→ Exercise details:
Look in the material below for the line with "1階 プラザ (173, 675)" and the line with "飲食店・休憩/ワーキングスペース (480, 337)", then set down exactly those two lines and all lines between, nothing more.

→ The data:
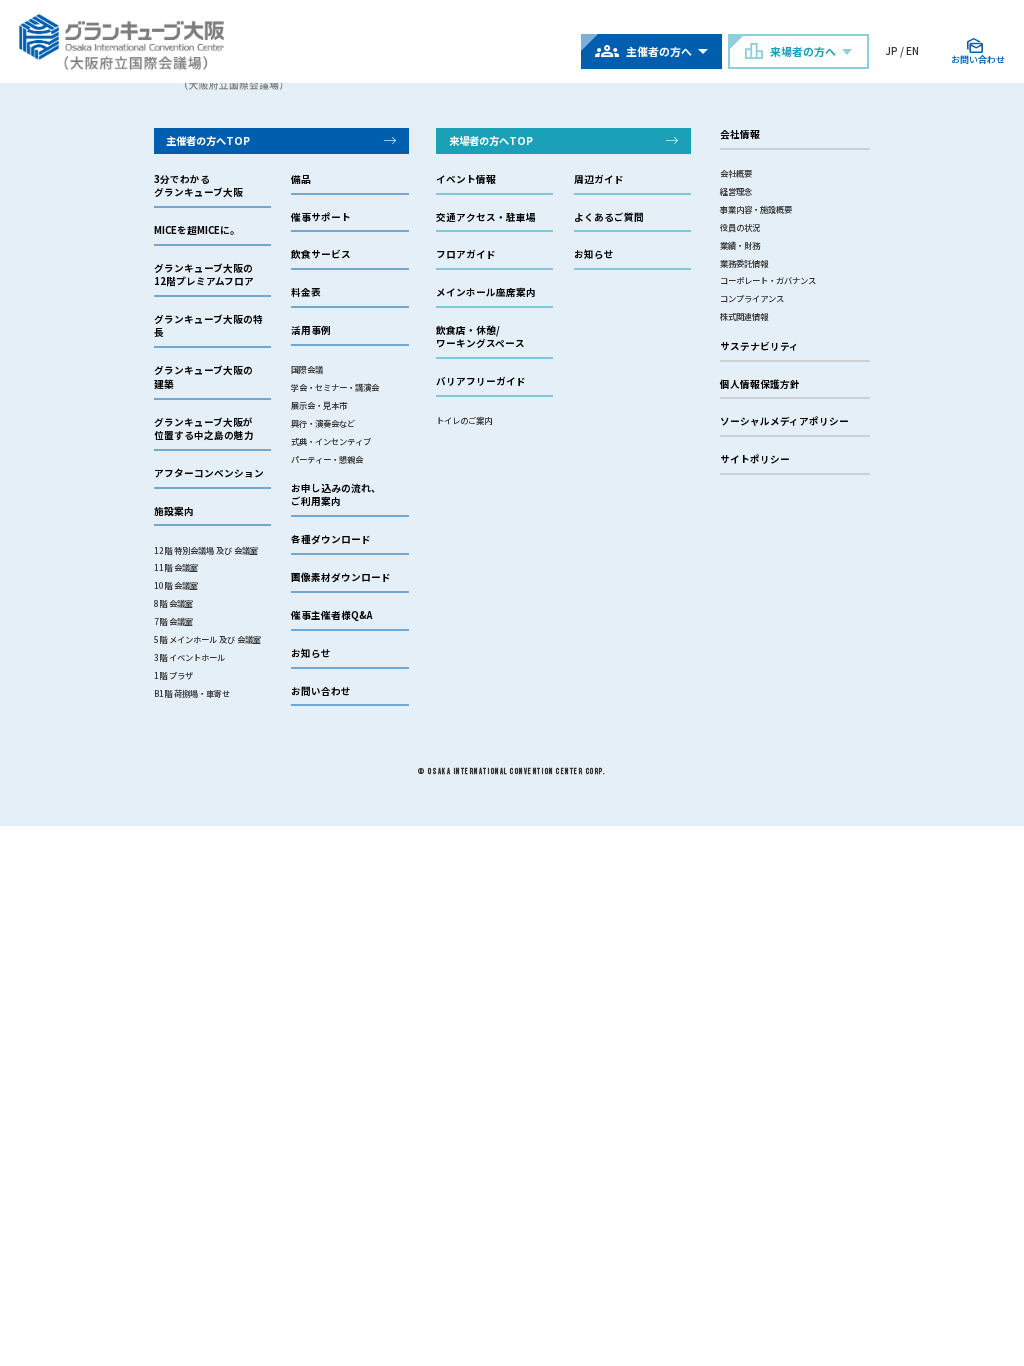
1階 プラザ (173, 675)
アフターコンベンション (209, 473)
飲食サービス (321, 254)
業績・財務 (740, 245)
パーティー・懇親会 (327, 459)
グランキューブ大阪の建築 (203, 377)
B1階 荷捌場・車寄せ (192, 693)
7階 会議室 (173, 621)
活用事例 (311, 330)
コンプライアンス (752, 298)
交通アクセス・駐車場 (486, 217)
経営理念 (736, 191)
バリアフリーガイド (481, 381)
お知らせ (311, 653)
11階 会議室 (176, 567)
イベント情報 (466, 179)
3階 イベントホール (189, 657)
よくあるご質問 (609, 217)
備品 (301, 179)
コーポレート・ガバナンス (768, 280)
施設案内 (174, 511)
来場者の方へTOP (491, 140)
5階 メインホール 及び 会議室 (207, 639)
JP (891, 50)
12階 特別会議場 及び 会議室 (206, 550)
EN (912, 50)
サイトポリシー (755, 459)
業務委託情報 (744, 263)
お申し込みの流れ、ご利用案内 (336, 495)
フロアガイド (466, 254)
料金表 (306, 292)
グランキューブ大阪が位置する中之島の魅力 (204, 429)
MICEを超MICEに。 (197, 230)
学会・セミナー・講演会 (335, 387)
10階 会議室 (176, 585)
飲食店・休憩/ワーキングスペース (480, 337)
---
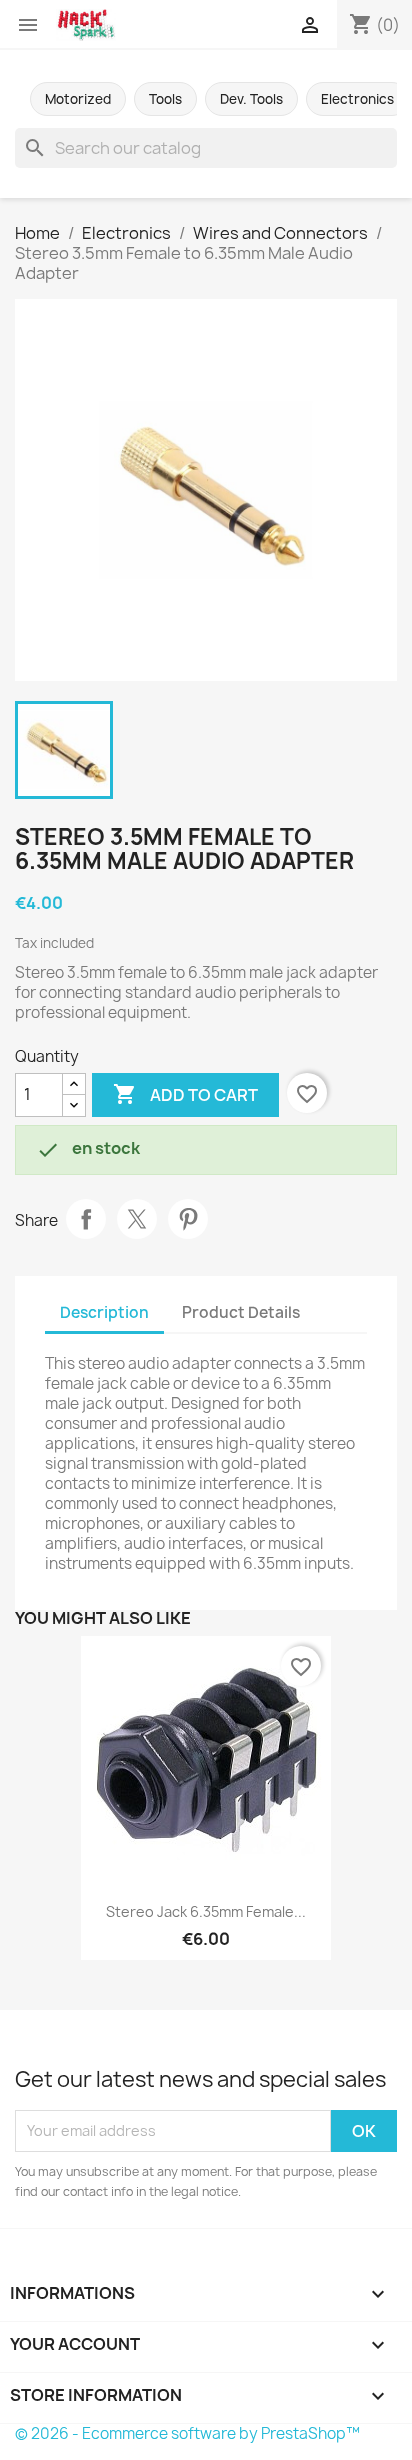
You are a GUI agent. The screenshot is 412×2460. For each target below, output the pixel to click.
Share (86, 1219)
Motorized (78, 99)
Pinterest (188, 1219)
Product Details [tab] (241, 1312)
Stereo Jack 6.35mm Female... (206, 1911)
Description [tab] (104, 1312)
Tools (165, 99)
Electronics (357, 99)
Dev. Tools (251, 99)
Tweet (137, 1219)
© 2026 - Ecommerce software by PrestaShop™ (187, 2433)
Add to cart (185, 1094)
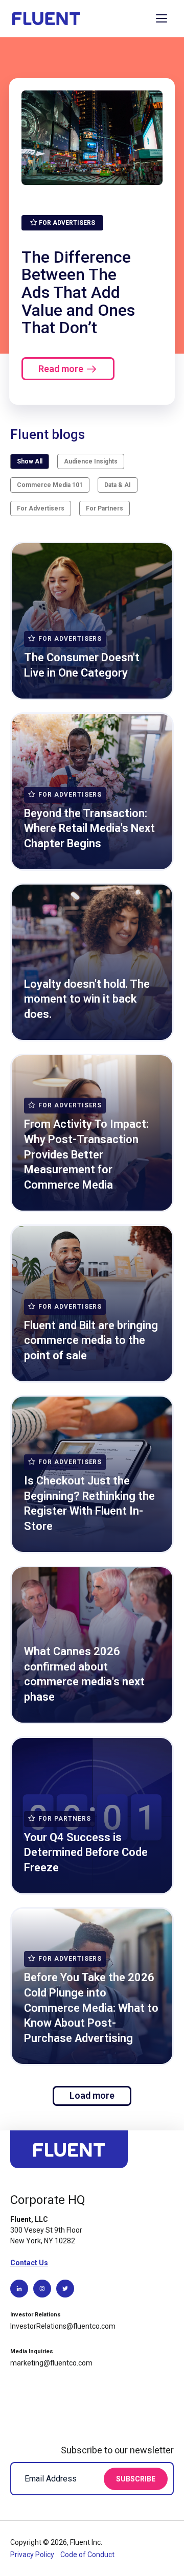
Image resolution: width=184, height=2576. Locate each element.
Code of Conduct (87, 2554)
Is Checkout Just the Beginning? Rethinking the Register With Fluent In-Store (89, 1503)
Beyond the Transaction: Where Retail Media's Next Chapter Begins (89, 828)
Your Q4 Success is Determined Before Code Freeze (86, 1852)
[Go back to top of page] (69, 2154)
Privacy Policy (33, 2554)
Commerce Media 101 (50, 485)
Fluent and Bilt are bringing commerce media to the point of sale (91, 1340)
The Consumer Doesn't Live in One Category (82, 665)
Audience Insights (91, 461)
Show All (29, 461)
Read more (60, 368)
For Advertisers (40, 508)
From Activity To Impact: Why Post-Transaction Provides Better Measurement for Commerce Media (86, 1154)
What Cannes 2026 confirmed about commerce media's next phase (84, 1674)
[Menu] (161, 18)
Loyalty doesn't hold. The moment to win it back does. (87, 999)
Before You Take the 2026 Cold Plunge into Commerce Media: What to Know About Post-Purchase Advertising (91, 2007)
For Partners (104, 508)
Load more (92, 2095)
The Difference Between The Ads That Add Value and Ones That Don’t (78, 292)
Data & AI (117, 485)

→ Written response:
1階 プラザ (173, 675)
アフターコンベンション (209, 473)
飲食サービス (321, 254)
業績・財務 (740, 245)
パーティー・懇親会 (327, 459)
グランキューブ大阪の建築 (203, 377)
B1階 荷捌場・車寄せ (192, 693)
7階 会議室 (173, 621)
活用事例 (311, 330)
コンプライアンス (752, 298)
交通アクセス・駐車場 (486, 217)
経営理念 (736, 191)
バリアフリーガイド (481, 381)
お知らせ (311, 653)
11階 会議室 (176, 567)
イベント情報 (466, 179)
3階 イベントホール (189, 657)
よくあるご質問 (609, 217)
備品 (301, 179)
コーポレート・ガバナンス (768, 280)
施設案内 (174, 511)
来場者の方へTOP (491, 140)
5階 メインホール 及び 会議室 (207, 639)
JP (891, 50)
12階 特別会議場 及び 会議室 (206, 550)
EN (912, 50)
サイトポリシー (755, 459)
業務委託情報 (744, 263)
お申し込みの流れ、ご利用案内 (336, 495)
フロアガイド (466, 254)
料金表 (306, 292)
グランキューブ大阪が位置する中之島の魅力 (204, 429)
MICEを超MICEに。 (197, 230)
学会・セミナー・講演会 (335, 387)
10階 会議室 (176, 585)
飲食店・休憩/ワーキングスペース (480, 337)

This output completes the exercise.